As India and Pakistan stare each other down, people who fish around a disputed sea border find themselves caught in a trap. 

A Palestinian protester argues with Israeli security forces to prevent shooting tear gas at Palestinian protesters during a demonstration against Israeli settlements in the West Bank.

Family members of Indian fishermen jailed in Pakistan sit outside a house in India’s Diu. (Credit: Tarushi Aswani)

This article was produced exclusively for News Decoder’s global news service. It is through articles like this that News Decoder strives to provide context to complex global events and issues and teach global awareness through the lens of journalism. Learn how you can incorporate our resources and services into your classroom or educational program. 

Veraval is a colourful, coastal city in western India’s Gujarat state, dotted with sand, sea and boats ready to set sail into the Arabian Sea. But for some, the colours of the boats, the roaring of the sea and the darkness on the horizon at dusk, send shivers down their spine.

Many of those in Veraval and neighbouring ports of Diu, Okha, Porbandar and Jakhau have lost their loved ones to the gambit of the sea. For over decades now Indian fishermen have been falling prey to an imaginary border over water that signals the end of Indian, and beginning of Pakistani, territory.

In February 2025, Pakistan released 22 fishermen who had been apprehended by Pakistan Maritime Security Agency from April 2021 to December 2022, while fishing near the maritime boundary in the Arabian sea near Gujarat. In 2023, Pakistani authorities had released 198 Indian fishermen who had languished in a prison in Karachi for years on charges of illegal fishing along the disputed International Maritime Boundary Line.

Pakistan and India have been in a state of hostility ever since the British Empire granted them independence in 1947 and separated the two countries in what was known as the Partition.
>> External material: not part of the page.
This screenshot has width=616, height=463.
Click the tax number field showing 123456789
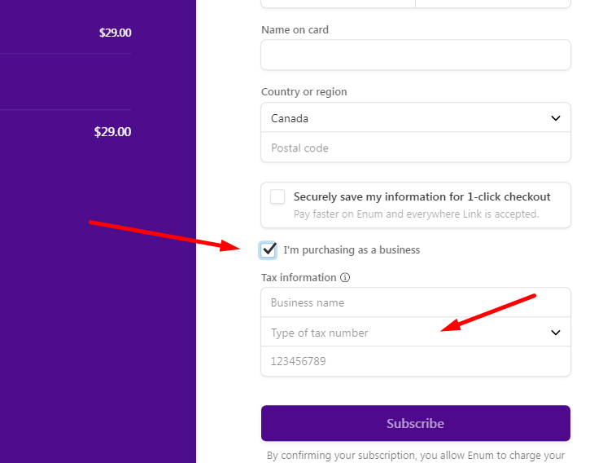(x=416, y=361)
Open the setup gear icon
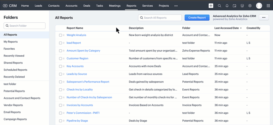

Since 1947 they have fought a total of four wars against each other. These days, a heightened sense of war looms over the two countries over Kashmir, a region they both claim full rights over, but control partially.

On May 7, India launched missiles targeting civilian facilities in several parts of Pakistan to avenge what India labelled as a ‘terrorist act’, which it accused Pakistan of committing on April 22, where 26 tourists were killed in Indian-ruled Kashmir.

 

A floating line in the sea

While the two nations watch each other across a heavily armed and battle-ready land border, their maritime border, in the Arabian Sea, has remained ambiguous ever since the Partition, making it a dangerous area for anyone fishing around it. 

The area in focus of the issue is a zone called Sir Creek, a 60-mile-long disputed tidal estuary, where the coastlines of India’s Gujarat and Pakistan’s Sindh converge.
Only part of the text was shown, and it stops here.